Traditional Darkovan clothing for women varies from Commoner to Comyn of course.
Dress, Tunic Cloak First of all, I want to give a very easy pattern you can try. It's more of a Comyn lady's dress, but can be varied easily.
Measure your body from neck to ancle. What you need is a piece of fabric twice that long. Fabrics in Germany come either 140 or 150cm wide. The length then, should be about 3m to 3m50 long, depending on your height.
The pattern is so easy that it hardly needs explaining. You fold the fabric along its length, (1) so now it is 150cm wide and reaches from your neck to your ancles.
Measure around the widest point of your breast, devide by two and add 10-15cm (about 65cm in my case).
Now, heft it together with some needles and draw a line as pictured in (2). Cut along that line to seperate the arms from the bodice. Make sure you have about 20cm left on the top, where your armpits will be, and in the middle leave the 65 cm you calculated for the bossom so it won't be too tight later.
Now sew the seam that closes the arms (from wrist to armpit) and then the seams that close the skirt and bodice at the sides (that'll be one seam above and one blow the line you drew).

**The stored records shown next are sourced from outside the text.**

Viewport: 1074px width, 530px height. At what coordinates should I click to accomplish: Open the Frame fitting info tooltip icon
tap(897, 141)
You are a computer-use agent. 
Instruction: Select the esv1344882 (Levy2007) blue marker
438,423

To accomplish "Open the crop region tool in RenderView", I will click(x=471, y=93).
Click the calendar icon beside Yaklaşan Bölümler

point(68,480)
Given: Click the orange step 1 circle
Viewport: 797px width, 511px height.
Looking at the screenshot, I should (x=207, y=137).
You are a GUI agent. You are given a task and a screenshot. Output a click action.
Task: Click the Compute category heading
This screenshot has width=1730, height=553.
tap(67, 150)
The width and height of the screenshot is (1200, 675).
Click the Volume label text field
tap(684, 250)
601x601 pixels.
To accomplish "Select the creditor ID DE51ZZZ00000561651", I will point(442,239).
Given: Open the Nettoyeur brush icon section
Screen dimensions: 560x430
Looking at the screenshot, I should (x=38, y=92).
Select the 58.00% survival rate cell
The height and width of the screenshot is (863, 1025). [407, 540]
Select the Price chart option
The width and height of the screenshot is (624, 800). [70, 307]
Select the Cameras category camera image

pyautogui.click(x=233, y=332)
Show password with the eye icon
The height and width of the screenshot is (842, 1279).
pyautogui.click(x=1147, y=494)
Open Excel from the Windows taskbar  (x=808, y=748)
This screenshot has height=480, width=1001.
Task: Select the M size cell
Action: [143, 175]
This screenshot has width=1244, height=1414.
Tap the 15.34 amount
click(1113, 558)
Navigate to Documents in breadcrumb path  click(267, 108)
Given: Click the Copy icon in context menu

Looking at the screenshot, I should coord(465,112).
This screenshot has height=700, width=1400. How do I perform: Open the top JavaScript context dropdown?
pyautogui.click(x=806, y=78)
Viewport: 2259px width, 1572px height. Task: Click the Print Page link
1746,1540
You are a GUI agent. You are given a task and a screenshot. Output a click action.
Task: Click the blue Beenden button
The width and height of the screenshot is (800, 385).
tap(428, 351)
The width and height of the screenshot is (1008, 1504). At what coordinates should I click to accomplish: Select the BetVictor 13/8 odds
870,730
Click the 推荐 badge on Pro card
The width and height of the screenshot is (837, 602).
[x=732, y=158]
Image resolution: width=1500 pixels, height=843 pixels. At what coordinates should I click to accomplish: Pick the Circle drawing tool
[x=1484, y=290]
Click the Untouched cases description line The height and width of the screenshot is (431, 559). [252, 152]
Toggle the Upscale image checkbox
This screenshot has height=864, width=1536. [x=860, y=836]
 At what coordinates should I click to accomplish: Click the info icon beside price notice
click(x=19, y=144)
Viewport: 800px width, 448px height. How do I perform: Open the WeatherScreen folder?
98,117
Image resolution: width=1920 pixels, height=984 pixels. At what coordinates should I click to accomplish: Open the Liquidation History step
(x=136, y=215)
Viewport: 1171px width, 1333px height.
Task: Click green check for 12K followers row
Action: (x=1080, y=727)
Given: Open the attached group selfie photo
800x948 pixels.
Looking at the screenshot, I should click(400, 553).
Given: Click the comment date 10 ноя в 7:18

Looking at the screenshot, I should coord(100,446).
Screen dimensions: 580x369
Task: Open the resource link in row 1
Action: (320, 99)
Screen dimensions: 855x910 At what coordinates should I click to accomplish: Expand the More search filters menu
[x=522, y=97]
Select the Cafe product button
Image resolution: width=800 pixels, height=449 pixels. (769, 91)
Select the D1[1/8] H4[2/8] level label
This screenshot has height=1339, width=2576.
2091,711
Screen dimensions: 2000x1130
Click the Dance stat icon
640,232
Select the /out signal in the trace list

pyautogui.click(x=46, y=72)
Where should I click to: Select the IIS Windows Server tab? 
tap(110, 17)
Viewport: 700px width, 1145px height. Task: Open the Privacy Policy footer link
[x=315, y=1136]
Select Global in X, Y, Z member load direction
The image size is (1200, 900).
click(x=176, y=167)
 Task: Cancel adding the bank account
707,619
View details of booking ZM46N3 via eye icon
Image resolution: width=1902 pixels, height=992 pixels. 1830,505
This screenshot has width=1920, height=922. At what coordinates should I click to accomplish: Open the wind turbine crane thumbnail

Next, cut only the front of the dress like (3) from bottom to top. Make the neck line as narrow as possible. It'll become wider when you seam.
And that's the last thing to do: Seam. The arms, the skirt, the neck. Turn over and there you go: A perfect medieval... err... Darkovan dress. Very propper for a lady.
Needless to say, you can enhance this by adding fur, lace, embroidery, etc. You can also apply a lining. You should know that beforehand though. For a lining perform all steps like above (i.e. make one more dress with the lining fabric) but do not seam the arms, skirt etc. Sew the two dresses together wrong side out. Before sewing the skirt hem, turn the dress over and sew from the right side.
Bind the waist with a girdle or belt
Easy, huh? I wish I'd discovered that one earlier!
The following can be adjusted to your needs by designing different sleeves and bonnets or embroidering, or by choosing crude or expensive materials. Originally, though, it's a peasant's dress.
You'll need about 200 x 200cm white or off-white cotton for the under tunic. The over tunic can be any material you like. Remember that bright colors were not available to simple folk. Choose something brownish or duller than the modern colors. Samples at the side may illustrate what I mean.
For Comyn the over tunic could be blue or red velvet and the under tunic would have the wide sleeve variety.
The bonnet will either be a "handkerchief" fastened with a ribbon in the neck or a tube of fabric or two fabrics, wound to a circle and decorated with a veil. The veil can either be worn down the neck or around the chin.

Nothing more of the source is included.